| What to produce |
Could you copy the listing from the line with "Click the left Date (mm/dd/yyyy) input box" to the line with "Image resolution: width=370", both included, replacing "input box" with "text field" and changing nothing else? Leave the pictures out of your answer.

| Material for this exercise |
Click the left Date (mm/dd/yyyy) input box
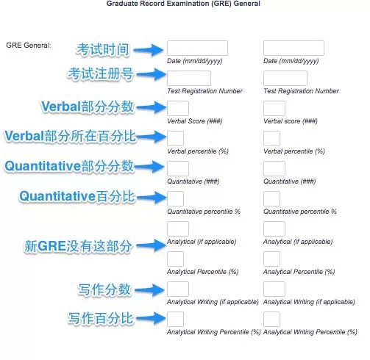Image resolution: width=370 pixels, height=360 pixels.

==

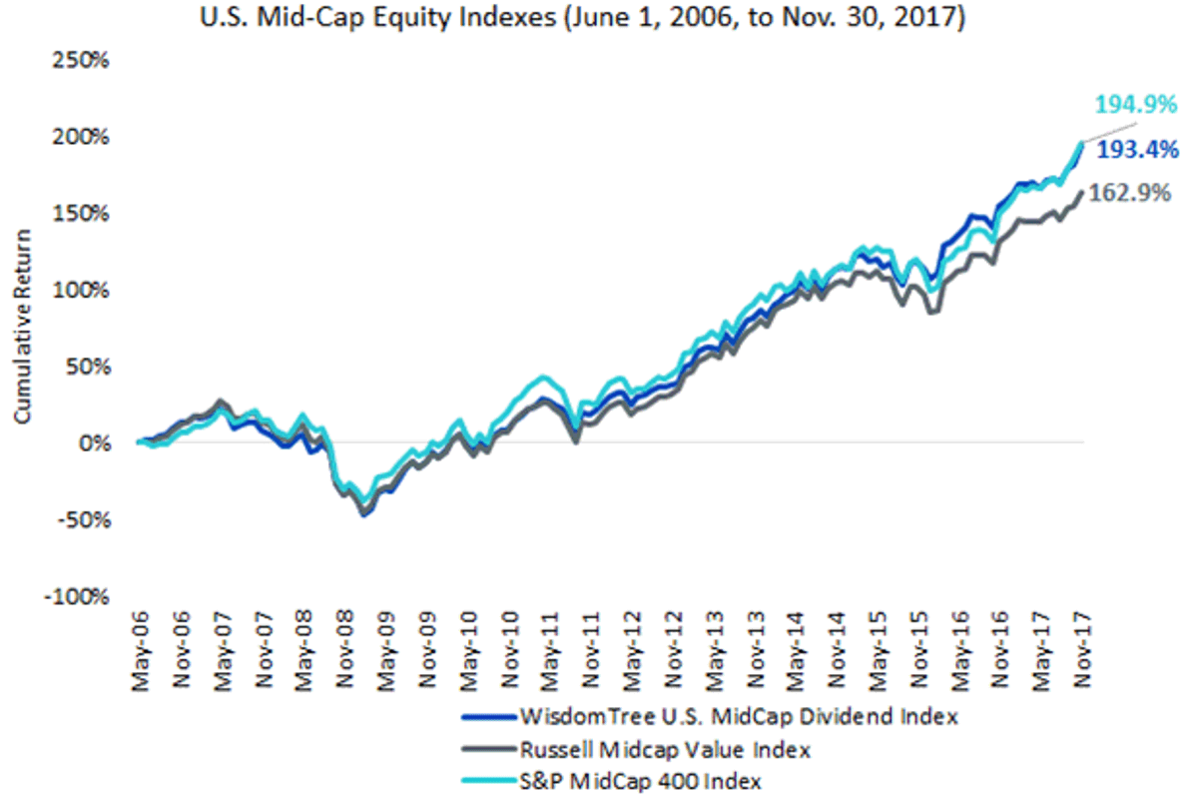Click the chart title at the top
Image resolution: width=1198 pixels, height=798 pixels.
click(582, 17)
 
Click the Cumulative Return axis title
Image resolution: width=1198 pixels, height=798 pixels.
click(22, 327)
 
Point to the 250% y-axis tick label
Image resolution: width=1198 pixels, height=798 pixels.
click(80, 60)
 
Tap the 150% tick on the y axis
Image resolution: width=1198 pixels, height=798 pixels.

==

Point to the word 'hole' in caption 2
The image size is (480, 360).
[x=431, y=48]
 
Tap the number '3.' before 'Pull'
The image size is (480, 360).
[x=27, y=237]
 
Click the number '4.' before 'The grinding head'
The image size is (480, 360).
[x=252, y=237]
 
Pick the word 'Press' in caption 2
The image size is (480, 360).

| Task output |
Click the left Date (mm/dd/yyyy) text field
Image resolution: width=370 pixels, height=360 pixels.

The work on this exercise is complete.